■ Goal of the exercise ■
Rewrite the records below as a numbered list, leaving out any blank lines.

■ Entries ■
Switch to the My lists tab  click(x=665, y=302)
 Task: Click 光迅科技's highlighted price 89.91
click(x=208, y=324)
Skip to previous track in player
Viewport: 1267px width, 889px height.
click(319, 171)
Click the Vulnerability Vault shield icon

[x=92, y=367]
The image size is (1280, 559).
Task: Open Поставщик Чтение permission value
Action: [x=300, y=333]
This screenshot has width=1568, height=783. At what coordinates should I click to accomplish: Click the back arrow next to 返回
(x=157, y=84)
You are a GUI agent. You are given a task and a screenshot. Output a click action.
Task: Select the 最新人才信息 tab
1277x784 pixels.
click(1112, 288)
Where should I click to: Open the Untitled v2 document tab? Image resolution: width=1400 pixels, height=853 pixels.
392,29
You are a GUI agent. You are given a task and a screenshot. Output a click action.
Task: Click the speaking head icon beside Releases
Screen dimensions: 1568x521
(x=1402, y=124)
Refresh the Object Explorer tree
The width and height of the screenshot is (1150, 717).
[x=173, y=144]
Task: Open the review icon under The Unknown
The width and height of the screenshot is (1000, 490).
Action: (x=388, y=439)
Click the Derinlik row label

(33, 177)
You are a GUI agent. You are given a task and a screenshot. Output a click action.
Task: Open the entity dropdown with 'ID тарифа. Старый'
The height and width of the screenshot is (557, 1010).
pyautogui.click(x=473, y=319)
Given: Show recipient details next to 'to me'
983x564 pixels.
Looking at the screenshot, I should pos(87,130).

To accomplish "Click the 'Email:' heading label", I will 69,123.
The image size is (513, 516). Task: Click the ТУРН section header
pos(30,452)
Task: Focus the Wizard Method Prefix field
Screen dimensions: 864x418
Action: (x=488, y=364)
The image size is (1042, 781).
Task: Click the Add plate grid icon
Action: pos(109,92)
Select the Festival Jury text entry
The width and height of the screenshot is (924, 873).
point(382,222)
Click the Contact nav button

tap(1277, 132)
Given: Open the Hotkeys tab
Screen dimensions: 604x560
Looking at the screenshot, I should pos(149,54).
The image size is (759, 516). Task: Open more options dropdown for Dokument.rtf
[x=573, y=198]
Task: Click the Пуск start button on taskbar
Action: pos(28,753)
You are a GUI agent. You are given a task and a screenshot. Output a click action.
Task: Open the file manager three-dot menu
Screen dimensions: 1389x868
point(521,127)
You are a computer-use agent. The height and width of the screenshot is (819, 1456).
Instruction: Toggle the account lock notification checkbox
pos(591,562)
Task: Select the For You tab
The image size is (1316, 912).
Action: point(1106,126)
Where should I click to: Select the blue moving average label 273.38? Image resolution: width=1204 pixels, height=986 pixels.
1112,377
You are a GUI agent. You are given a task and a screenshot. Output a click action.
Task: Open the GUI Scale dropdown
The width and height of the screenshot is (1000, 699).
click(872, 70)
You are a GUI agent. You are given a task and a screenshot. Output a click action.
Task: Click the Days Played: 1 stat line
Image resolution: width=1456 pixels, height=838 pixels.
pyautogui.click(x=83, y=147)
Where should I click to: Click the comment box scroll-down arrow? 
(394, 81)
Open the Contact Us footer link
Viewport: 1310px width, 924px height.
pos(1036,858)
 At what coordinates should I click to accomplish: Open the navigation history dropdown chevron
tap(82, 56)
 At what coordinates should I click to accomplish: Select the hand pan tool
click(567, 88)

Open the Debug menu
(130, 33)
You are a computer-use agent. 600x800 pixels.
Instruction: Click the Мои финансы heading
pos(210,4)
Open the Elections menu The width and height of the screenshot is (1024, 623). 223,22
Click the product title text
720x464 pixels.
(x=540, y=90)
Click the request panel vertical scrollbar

■ The response ■
1. Switch to the My lists tab  click(x=665, y=302)
2.  Task: Click 光迅科技's highlighted price 89.91
3. click(x=208, y=324)
4. Skip to previous track in player
5. Viewport: 1267px width, 889px height.
6. click(319, 171)
7. Click the Vulnerability Vault shield icon
8. [x=92, y=367]
9. The image size is (1280, 559).
10. Task: Open Поставщик Чтение permission value
11. Action: [x=300, y=333]
12. This screenshot has width=1568, height=783. At what coordinates should I click to accomplish: Click the back arrow next to 返回
13. (x=157, y=84)
14. You are a GUI agent. You are given a task and a screenshot. Output a click action.
15. Task: Select the 最新人才信息 tab
16. 1277x784 pixels.
17. click(1112, 288)
18. Where should I click to: Open the Untitled v2 document tab? Image resolution: width=1400 pixels, height=853 pixels.
19. 392,29
20. You are a GUI agent. You are given a task and a screenshot. Output a click action.
21. Task: Click the speaking head icon beside Releases
22. Screen dimensions: 1568x521
23. (x=1402, y=124)
24. Refresh the Object Explorer tree
25. The width and height of the screenshot is (1150, 717).
26. [x=173, y=144]
27. Task: Open the review icon under The Unknown
28. The width and height of the screenshot is (1000, 490).
29. Action: (x=388, y=439)
30. Click the Derinlik row label
31. (33, 177)
32. You are a GUI agent. You are given a task and a screenshot. Output a click action.
33. Task: Open the entity dropdown with 'ID тарифа. Старый'
34. The height and width of the screenshot is (557, 1010).
35. pyautogui.click(x=473, y=319)
36. Given: Show recipient details next to 'to me'
37. 983x564 pixels.
38. Looking at the screenshot, I should pos(87,130).
39. To accomplish "Click the 'Email:' heading label", I will 69,123.
40. The image size is (513, 516). Task: Click the ТУРН section header
41. pos(30,452)
42. Task: Focus the Wizard Method Prefix field
43. Screen dimensions: 864x418
44. Action: (x=488, y=364)
45. The image size is (1042, 781).
46. Task: Click the Add plate grid icon
47. Action: pos(109,92)
48. Select the Festival Jury text entry
49. The width and height of the screenshot is (924, 873).
50. point(382,222)
51. Click the Contact nav button
52. tap(1277, 132)
53. Given: Open the Hotkeys tab
54. Screen dimensions: 604x560
55. Looking at the screenshot, I should pos(149,54).
56. The image size is (759, 516). Task: Open more options dropdown for Dokument.rtf
57. [x=573, y=198]
58. Task: Click the Пуск start button on taskbar
59. Action: pos(28,753)
60. You are a GUI agent. You are given a task and a screenshot. Output a click action.
61. Task: Open the file manager three-dot menu
62. Screen dimensions: 1389x868
63. point(521,127)
64. You are a computer-use agent. The height and width of the screenshot is (819, 1456).
65. Instruction: Toggle the account lock notification checkbox
66. pos(591,562)
67. Task: Select the For You tab
68. The image size is (1316, 912).
69. Action: point(1106,126)
70. Where should I click to: Select the blue moving average label 273.38? Image resolution: width=1204 pixels, height=986 pixels.
71. 1112,377
72. You are a GUI agent. You are given a task and a screenshot. Output a click action.
73. Task: Open the GUI Scale dropdown
74. The width and height of the screenshot is (1000, 699).
75. click(872, 70)
76. You are a GUI agent. You are given a task and a screenshot. Output a click action.
77. Task: Click the Days Played: 1 stat line
78. Image resolution: width=1456 pixels, height=838 pixels.
79. pyautogui.click(x=83, y=147)
80. Where should I click to: Click the comment box scroll-down arrow? 
81. (394, 81)
82. Open the Contact Us footer link
83. Viewport: 1310px width, 924px height.
84. pos(1036,858)
85.  At what coordinates should I click to accomplish: Open the navigation history dropdown chevron
86. tap(82, 56)
87.  At what coordinates should I click to accomplish: Select the hand pan tool
88. click(567, 88)
89. Open the Debug menu
90. (130, 33)
91. You are a computer-use agent. 600x800 pixels.
92. Instruction: Click the Мои финансы heading
93. pos(210,4)
94. Open the Elections menu The width and height of the screenshot is (1024, 623). 223,22
95. Click the product title text
96. 720x464 pixels.
97. (x=540, y=90)
98. Click the request panel vertical scrollbar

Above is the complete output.